Дело в том, что мы опять собираемся поторопить Вас с приездом. Сознаюсь, меня даже во время работы не покидает мысль о создании мастерской, постоянными обитателями которой будем мы с Вами, но которая станет убежищем и приютом для наших сотоварищей, когда им круто придется в жизненной борьбе. После того как Вы уехали из Парижа, мы с братом провели там еще несколько дней, которые навсегда останутся в моей памяти; они были заполнены еще более пространными, нежели раньше, дискуссиями с Гийоменом, обоими Писсарро – отцом и сыном – и Сёра, которого я тогда не знал (я побывал у него в мастерской за час до отъезда).
Во время этих дискуссий речь часто заходила о том, что так живо трогает и меня, и моего брата, – о мерах, необходимых для того, чтобы обеспечить художникам нормальное существование, средства производства (краски, холст) и участие в прибылях, которые картина начинает приносить лишь много времени спустя после того, как она перестает быть собственностью живописца.
Когда Вы приедете, мы снова вернемся к этим спорам.
Как бы то ни было, я покинул Париж в отчаянном состоянии – изрядно больным и почти спившимся, что явилось следствием перенапряжения моих слабеющих сил; я замкнулся в себе и ни на что уже не надеялся.
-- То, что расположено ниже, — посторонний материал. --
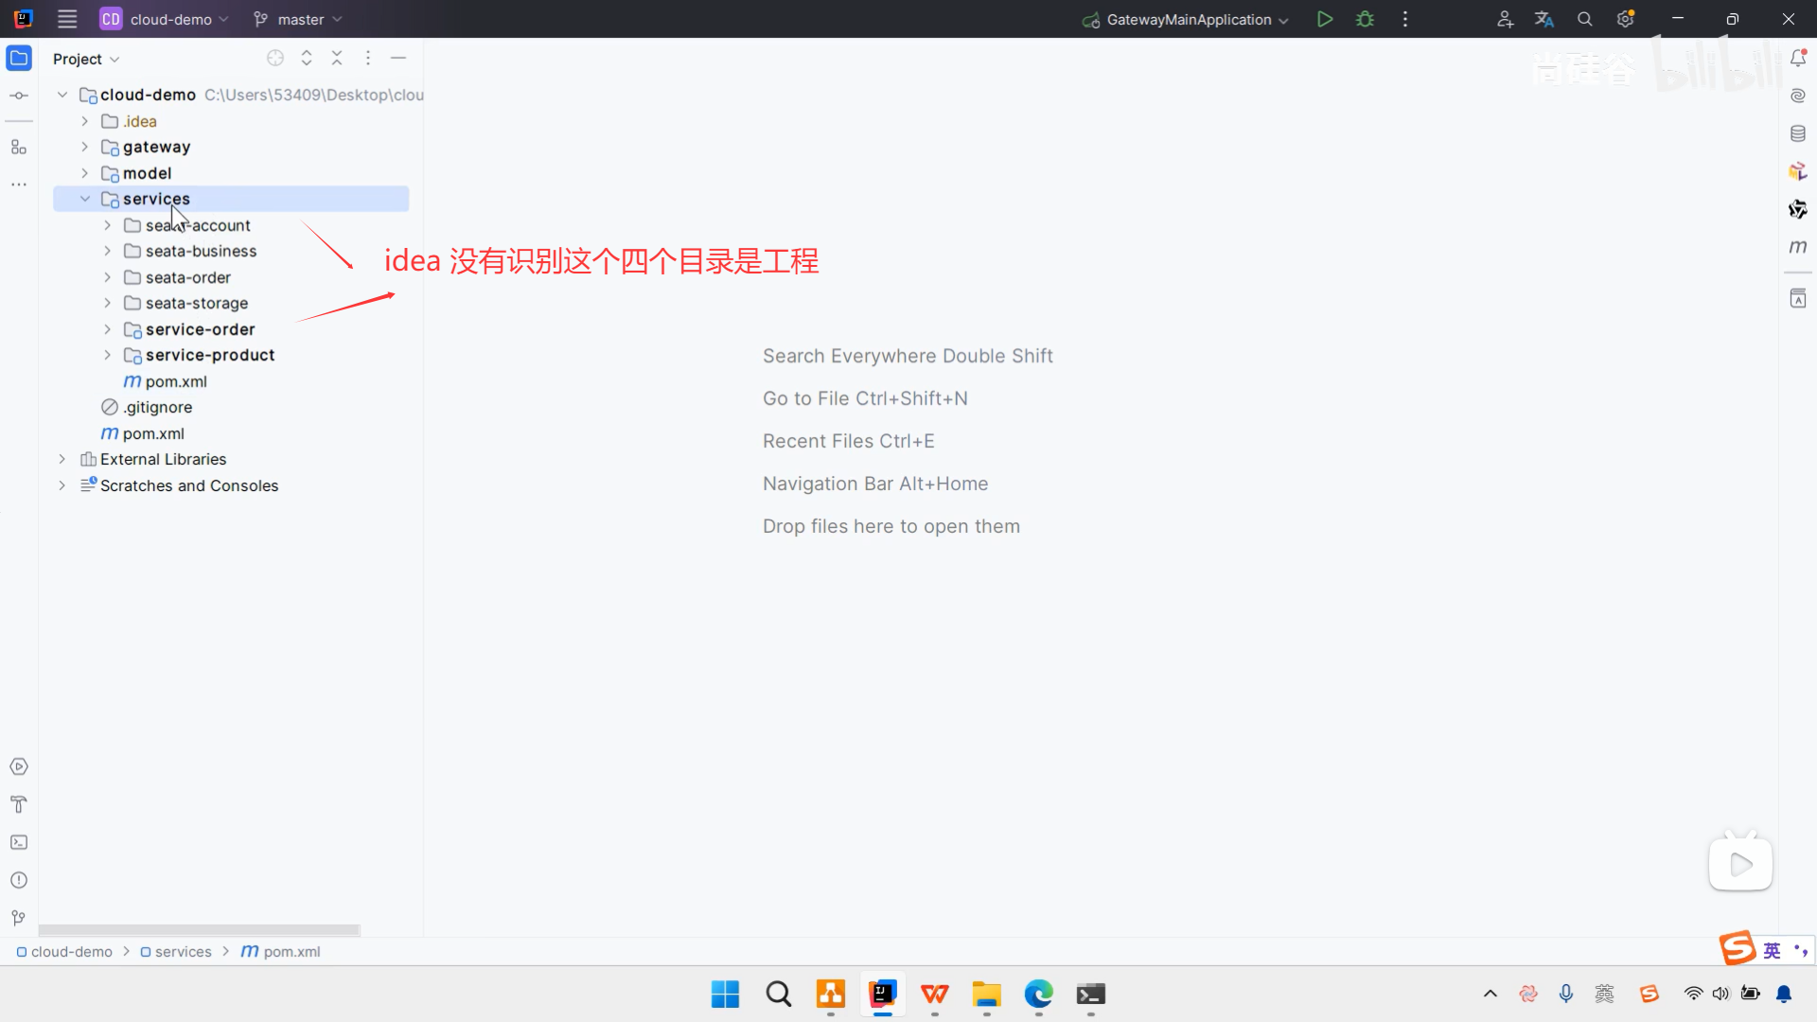1817x1022 pixels.
Task: Open the main hamburger menu
Action: coord(67,19)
Теперь на горизонте мне опять забрезжила надежда, которая, то вспыхивая, то угасая, как маяк, подчас подбадривала меня в моей прошлой одинокой жизни.
Мне хочется, чтобы и Вы в наивозможно большей степени заразились моей уверенностью в том, что нам удастся создать нечто долговечное.
Когда мы с Вами вскоре проанализируем эти бурные дискуссии, происходившие в бедных мастерских и кафе Малого бульвара, Вам станет до конца ясен наш – мой и моего брата – замысел, который еще не претворился в жизнь в виде общества художников.
Тем не менее, как Вы убедитесь сами, этот замысел таков, что все шаги, которые будут предприняты с целью исправить ужасное положение, сложившееся в искусстве за последние годы, явятся либо развитием, либо повторением наших планов. Когда я изложу их Вам со всеми подробностями, Вы увидите, что они строятся на незыблемых основах. И вы убедитесь, что мы пошли гораздо дальше тех наметок, о которых Вам уже сообщили, и что это вполне естественно – таков наш долг, долг торговцев картинами. Вам ведь, вероятно, известно, что я тоже долгие годы занимался торговлей картинами, а я не привык презирать ремесло, которым кормлюсь.
Покамест будет достаточно, если я скажу Вам, что, по видимости находясь далеко от Парижа, Вы отнюдь не утратите непосредственной связи с ним. Последние дни я работаю особенно лихорадочно – бьюсь над пейзажем: голубое небо над огромным зеленым, пурпурным и желтым виноградником с черными и оранжевыми лозами.
Пейзаж оживлен фигурками дам с красными зонтиками и сборщиков винограда с тачкой. На переднем плане серый песок. Полотно размером, как обычно, в 30*, предназначено для декорации, украшающей дом.
Я написал свой автопортрет в пепельных тонах. Пепельный цвет, получившийся в результате смешения веронеза с французским суриком, на фоне бледного веронеза образует единое целое с коричневато-красной одеждой. Утрируя свою личность, я стремился придать ей характер бонзы, простодушного почитателя вечного Будды. Портрет дался мне нелегко, и мне еще придется его переделать, если я хочу успешно воплотить свой замысел. Мне предстоит еще долго избавляться от отупляющих условностей нашего цивилизованного мира, прежде чем я отыщу более удачную модель для более удачной картины…
Я нахожу, что мои взгляды на искусство выглядят на редкость банальными рядом с Вашими. Надо мной все еще тяготеют грубые скотские стремления.
Я забываю обо всем ради внешней красоты предметов, воспроизвести которую не умею: я вижу совершенство природы, но на картинах она у меня получается грубой и уродливой.
Тем не менее я взял такой разбег, что мое костлявое тело неудержимо несется прямо к цели. Отсюда – искренность, а порой, может быть, даже оригинальность моего восприятия, если, конечно, мне попадается сюжет, с которым способна справиться моя неумелая и неловкая рука.
Мне думается, если Вы уже теперь почувствуете себя главою той мастерской, которую мы попытаемся превратить в приют для многих наших сотоварищей и которую наши отчаянные усилия помогут нам постепенно оборудовать, – мне думается, тогда Вы после всех Ваших теперешних болезней и денежных затруднений почерпнете относительную бодрость в мысли о том, что, отдавая нашу жизнь, мы, вероятно, приносим тем самым пользу грядущему поколению художников, а ему сужден долгий век.